Here is my class prototyping code:
#include <set>
#include <string>
#include <map>
class foo {
public:
foo() {}
const double & operator[](const std::string key) const {
return data[key];
}
private:
static const std::set<std::string> validkeys;
std::map<std::string, double> data;
};
const std::set<std::string> foo::validkeys = {"foo1", "foo2"};
When I compile this (using g++ with -std=c++0x), I get this compilation error:
|| /home/luke/tmp/testmap.cc: In member function 'double& foo::operator[](std::string) const':
testmap.cc|10 col 22 error| passing 'const std::map<std::basic_string<char>, double>' as
'this' argument of 'mapped_type& std::map<_Key, _Tp, _Compare, _Alloc>::operator[](const
key_type&) [with _Key = std::basic_string<char>, _Tp = double, _Compare =
std::less<std::basic_string<char> >, _Alloc = std::allocator<std::pair<const
std::basic_string<char>, double> >, mapped_type = double, key_type =
std::basic_string<char>]' discards qualifiers
Nothing I do seems to fix this. I have tried
making validkeys a std::set and data std::map
using const char * instead of string
returning const double or double instead of const double &
using list and vector instead of set to store the validkeys
I don't know if I'm even approaching this problem correctly so if there is some other simple way to create a class that allows this kind of functionality:
foo a;
a["foo2"] = a["foo1"] = 5.0;
// This would raise a std::runtime_error because I would be checking that
// "foo3" isn't in validkeys
a["foo3"] = 4.0;
Any suggestions greatly appreciated.
SOLUTION
The following works exactly how I want it to, I even have a basic exception when you try to set or get a key that isn't in the set of valid keys:
#include <iostream>
#include <string>
#include <map>
#include <set>
#include <stdexcept>
class myfooexception : public std::runtime_error
{
public:
myfooexception(const std::string & s)
: std::runtime_error(s + " is not a valid key.") {}
};
class foo {
public:
foo() {
for (std::set<std::string>::iterator it = validkeys.begin();
it != validkeys.end();
++it) {
data[*it] = 0.0;
}
}
const double & operator[](const std::string & key) const {
if (data.find(key) == data.end()) {
throw myfooexception(key);
} else {
return data.find(key)->second;
}
}
double & operator[](const std::string & key) {
if (data.find(key) == data.end()) {
throw myfooexception(key);
} else {
return data[key];
}
}
private:
static const std::set<std::string> validkeys;
std::map<std::string, double> data;
};
const std::set<std::string> foo::validkeys = {"foo1", "foo2"};
int main(void)
{
foo a;
a["foo1"] = 2.0;
a["foo1"] = a["foo2"] = 1.5;
// a["foo3"] = 2.3; // raises exception: foo3 is is not a valid key
const foo b;
std::cout << b["foo1"]; // should be ok
// b["foo1"] = 5.0; // compliation error, as expected: b is const.
return 0;
}
The operator [] is not declared const in the std::map, because the operator [] also inserts a new element when the key is not found and returns a reference to its mapped value.

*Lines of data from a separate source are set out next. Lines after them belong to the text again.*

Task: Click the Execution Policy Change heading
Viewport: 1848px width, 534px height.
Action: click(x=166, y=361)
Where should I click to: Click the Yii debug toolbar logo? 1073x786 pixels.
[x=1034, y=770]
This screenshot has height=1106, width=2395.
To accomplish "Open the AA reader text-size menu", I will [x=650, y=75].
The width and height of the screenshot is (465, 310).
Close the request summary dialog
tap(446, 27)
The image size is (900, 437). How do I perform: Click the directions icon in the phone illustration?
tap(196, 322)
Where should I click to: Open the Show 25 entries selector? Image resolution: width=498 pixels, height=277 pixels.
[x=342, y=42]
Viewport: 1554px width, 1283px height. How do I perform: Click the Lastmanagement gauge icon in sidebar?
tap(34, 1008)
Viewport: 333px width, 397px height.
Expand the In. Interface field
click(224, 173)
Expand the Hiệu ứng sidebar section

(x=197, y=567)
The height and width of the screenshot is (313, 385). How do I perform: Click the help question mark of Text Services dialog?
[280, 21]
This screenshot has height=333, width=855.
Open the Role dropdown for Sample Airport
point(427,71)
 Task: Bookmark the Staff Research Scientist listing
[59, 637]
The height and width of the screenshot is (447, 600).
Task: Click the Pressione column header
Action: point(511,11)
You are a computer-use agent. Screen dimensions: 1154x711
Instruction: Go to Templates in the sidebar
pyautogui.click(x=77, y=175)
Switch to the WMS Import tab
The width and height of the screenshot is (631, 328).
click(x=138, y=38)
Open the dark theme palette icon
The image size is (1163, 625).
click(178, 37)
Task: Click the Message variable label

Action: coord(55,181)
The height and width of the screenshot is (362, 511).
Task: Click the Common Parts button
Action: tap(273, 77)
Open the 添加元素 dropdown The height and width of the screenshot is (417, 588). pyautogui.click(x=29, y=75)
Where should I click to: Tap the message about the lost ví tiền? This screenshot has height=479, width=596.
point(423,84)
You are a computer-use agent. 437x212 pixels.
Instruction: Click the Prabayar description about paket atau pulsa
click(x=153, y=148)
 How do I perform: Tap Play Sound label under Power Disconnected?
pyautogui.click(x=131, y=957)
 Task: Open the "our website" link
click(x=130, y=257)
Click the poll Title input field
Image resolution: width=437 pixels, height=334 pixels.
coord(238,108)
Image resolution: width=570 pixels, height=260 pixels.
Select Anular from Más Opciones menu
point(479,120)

You can use the map::find method instead of map::operator[] if you want your operator[] to be const.
The subscript operator for std::map is non-const as it inserts a new element if one does not yet exist. If you want your map to have a const operator[], you need to write one that uses map::find() and tests against map::end(), handling the error case.
you are trying to modify a const object!!
please remove the const of set.const members cannot be modified once they are initialised.
You are trying to assign to the std::map but your function is declared const and also returning const. Remove both const and it should work.